Marquinhos, que mora com os pais na zona leste de Cascavel, saiu do anonimato próprio das crianças pobres no último 7 de setembro, quando a Folha – e uma emissora de rádio local, a Capital – reportaram sua frustração por não poder participar daquele que seria seu primeiro desfile, com a escola em que estuda, na 6ª série.

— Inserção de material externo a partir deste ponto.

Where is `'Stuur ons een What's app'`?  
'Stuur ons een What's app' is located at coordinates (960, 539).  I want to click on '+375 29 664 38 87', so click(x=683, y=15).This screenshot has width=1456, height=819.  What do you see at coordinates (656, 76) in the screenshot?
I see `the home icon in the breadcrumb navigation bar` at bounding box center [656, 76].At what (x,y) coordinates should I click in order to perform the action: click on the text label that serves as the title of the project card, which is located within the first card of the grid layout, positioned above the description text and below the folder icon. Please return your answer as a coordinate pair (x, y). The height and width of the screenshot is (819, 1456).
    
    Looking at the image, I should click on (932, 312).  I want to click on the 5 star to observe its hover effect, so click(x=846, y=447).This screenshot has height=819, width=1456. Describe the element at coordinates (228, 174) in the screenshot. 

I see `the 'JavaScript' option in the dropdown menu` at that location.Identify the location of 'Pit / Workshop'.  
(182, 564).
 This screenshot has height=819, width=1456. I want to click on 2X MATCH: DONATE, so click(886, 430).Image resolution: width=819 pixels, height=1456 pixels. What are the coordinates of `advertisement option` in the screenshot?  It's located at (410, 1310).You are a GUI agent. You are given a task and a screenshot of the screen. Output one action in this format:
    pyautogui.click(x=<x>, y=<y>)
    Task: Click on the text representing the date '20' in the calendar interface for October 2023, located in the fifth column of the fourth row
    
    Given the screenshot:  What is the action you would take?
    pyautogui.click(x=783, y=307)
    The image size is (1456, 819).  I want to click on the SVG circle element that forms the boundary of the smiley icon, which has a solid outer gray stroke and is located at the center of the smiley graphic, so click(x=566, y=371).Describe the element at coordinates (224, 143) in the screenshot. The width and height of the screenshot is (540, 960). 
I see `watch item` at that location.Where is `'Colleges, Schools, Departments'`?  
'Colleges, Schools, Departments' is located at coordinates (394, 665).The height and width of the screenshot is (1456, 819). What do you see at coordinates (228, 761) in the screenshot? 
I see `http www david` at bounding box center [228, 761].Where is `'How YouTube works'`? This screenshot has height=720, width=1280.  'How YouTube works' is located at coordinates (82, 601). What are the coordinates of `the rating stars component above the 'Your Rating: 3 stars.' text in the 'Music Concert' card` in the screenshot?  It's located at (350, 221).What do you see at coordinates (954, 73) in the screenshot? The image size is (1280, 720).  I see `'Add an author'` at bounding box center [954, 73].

Segundo o menino e os seus pais, a diretora não permitiu que desfilasse porque sua camiseta escolar estava rota, desbotada e fora do padrão. O menino ainda não esqueceu aquele 7 de Setembro. Mas esquece quando é mesmo o Dia da Criança. ‘‘É 12 de novembro?...’’. Talvez não faça muita diferença, porque, presente, está fora de cogitação, a princípio. ‘‘Meus pais são pobres, tenho mais quatro irmãos, não dá para todos. O importante é Deus dar de presente saúde e inteligência para nós’’. Marquinhos porém está garantindo seu próprio presente – assim como fez em datas anteriores, em aniversários ou outros dias da Criança.
Desta vez, ele está montando pacientemente ‘‘uma cidade’’, com caixinhas de remédios usados pela mãe coladas em uma folha de papel, e com riscos de caneta indicando as ruas.